=== Document ===

[Question] Why does DQN in StableBaseline3 not support MultiDiscrete action spaces

PBerit commented 2 years ago

Hi all,

I would like to use Deep-Q-Learning and I have a continuous state space and 3 actions (thus a 3 dimensional action space). What I fould confusing is that the StableBaseline version of DQN can't handle multiple actions spaces according to the offical website https://stable-baselines3.readthedocs.io/en/master/guide/algos.html#.

As far as I understand the MultiDiscrete action space are just multiple actions that have different number of discrete actions. Normally, an Artifical Neural Network, that is used in Q-Learning for the mapping, should be able to map any number of inputs to any number of outputs. So why can the StableBaseline version of Deep-Q-Network only have 1 action variable?

Miffyli commented 2 years ago

Regular DQN only works with a Discrete action space where it can choose one action from many, because it predicts the Q-value for all possible actions. A straight-forward (but crude) approach to do this for MultiDiscrete space is to predict Q-value for all possible combinations of the multiple Discrete choices, but this quickly blows up in size.

For a more sophisticated approach (and more details on the matter), see this paper on branching DQN.

=== Extracted data ===

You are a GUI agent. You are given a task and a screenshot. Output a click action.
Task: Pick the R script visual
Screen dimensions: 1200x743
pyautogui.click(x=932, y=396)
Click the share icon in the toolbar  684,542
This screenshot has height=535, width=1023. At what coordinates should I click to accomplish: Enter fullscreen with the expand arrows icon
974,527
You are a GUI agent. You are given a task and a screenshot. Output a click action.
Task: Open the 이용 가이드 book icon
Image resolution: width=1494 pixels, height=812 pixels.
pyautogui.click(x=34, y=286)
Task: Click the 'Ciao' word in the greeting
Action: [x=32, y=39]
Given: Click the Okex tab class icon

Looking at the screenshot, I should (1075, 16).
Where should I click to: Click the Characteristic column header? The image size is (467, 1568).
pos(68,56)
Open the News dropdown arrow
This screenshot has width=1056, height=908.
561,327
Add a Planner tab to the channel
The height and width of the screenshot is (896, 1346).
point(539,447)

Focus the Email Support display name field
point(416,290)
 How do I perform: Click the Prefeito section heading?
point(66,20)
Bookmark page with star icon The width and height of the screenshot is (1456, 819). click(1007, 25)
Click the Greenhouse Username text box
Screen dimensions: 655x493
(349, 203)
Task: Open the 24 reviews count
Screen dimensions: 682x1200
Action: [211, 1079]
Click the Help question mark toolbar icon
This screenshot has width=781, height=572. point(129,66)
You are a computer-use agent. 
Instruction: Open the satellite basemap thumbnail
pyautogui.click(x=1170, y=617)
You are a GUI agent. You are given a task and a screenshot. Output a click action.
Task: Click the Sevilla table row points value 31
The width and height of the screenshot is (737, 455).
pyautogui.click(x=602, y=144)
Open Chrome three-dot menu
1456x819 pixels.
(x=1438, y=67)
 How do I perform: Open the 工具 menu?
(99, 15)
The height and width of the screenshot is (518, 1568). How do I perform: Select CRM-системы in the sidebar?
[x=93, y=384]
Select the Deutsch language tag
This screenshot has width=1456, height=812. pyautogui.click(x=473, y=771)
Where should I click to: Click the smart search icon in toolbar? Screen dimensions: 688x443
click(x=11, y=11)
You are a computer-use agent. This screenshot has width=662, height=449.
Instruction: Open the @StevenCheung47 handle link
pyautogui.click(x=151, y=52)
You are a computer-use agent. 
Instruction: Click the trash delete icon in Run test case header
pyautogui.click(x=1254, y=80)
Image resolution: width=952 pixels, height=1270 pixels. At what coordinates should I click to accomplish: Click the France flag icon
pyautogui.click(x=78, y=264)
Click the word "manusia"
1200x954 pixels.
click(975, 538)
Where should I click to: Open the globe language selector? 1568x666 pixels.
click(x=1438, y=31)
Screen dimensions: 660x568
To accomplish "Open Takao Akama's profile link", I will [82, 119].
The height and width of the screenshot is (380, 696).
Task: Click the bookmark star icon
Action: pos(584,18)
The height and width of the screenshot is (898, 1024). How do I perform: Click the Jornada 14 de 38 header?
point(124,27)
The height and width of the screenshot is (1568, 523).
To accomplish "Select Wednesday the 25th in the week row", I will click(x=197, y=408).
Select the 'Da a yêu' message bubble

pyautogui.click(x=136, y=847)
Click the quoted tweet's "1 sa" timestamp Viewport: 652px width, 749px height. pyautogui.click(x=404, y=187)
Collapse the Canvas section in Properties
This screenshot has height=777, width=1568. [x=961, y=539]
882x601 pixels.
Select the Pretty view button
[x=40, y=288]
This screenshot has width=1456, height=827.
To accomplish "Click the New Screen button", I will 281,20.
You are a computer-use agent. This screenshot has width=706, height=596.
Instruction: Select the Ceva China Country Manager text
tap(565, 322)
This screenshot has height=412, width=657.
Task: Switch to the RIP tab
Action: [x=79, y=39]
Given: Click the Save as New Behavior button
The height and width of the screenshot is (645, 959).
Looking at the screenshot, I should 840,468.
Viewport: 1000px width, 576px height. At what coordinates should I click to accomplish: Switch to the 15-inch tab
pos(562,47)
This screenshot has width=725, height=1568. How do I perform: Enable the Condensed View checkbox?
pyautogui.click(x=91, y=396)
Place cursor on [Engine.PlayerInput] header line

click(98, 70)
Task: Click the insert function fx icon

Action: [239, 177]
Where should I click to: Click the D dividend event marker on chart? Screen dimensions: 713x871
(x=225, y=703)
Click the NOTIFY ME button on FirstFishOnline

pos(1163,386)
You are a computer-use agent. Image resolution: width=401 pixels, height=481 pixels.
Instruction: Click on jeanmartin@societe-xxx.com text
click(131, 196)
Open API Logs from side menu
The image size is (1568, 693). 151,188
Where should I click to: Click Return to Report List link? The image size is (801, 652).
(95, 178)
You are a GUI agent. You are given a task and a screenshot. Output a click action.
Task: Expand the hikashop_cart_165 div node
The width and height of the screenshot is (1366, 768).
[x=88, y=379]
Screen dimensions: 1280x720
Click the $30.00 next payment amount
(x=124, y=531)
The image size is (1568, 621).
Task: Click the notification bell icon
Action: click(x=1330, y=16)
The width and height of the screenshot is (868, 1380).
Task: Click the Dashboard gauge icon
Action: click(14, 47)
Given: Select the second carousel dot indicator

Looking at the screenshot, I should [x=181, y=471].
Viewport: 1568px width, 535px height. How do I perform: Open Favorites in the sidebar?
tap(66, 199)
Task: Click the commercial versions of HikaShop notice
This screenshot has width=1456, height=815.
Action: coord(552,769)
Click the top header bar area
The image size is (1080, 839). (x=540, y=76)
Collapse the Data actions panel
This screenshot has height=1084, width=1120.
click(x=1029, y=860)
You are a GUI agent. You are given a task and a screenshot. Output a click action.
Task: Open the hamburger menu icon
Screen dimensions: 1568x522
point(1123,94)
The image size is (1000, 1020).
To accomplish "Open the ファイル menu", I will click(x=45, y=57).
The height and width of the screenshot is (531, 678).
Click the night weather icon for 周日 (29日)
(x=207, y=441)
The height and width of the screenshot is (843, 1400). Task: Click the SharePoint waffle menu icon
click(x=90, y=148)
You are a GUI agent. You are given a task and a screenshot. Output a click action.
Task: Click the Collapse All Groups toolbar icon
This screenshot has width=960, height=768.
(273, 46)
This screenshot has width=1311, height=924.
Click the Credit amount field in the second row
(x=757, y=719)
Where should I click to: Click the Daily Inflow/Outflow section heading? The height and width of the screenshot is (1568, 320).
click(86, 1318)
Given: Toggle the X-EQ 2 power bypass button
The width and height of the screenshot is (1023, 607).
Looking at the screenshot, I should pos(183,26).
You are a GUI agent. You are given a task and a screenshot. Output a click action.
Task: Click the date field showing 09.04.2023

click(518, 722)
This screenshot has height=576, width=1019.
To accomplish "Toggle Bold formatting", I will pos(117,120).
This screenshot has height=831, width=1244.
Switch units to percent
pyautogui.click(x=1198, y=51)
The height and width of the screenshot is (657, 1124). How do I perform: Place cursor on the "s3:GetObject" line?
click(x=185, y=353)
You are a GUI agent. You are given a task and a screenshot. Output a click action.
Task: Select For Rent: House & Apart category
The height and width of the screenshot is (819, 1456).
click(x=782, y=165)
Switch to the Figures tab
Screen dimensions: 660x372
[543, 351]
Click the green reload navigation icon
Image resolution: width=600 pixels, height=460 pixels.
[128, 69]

===

(Task instructions):
Please transcribe the full forum thread on DQN and MultiDiscrete action spaces that appears before the rows, word for word.

(Solution):
[Question] Why does DQN in StableBaseline3 not support MultiDiscrete action spaces

PBerit commented 2 years ago

Hi all,

I would like to use Deep-Q-Learning and I have a continuous state space and 3 actions (thus a 3 dimensional action space). What I fould confusing is that the StableBaseline version of DQN can't handle multiple actions spaces according to the offical website https://stable-baselines3.readthedocs.io/en/master/guide/algos.html#.

As far as I understand the MultiDiscrete action space are just multiple actions that have different number of discrete actions. Normally, an Artifical Neural Network, that is used in Q-Learning for the mapping, should be able to map any number of inputs to any number of outputs. So why can the StableBaseline version of Deep-Q-Network only have 1 action variable?

Miffyli commented 2 years ago

Regular DQN only works with a Discrete action space where it can choose one action from many, because it predicts the Q-value for all possible actions. A straight-forward (but crude) approach to do this for MultiDiscrete space is to predict Q-value for all possible combinations of the multiple Discrete choices, but this quickly blows up in size.

For a more sophisticated approach (and more details on the matter), see this paper on branching DQN.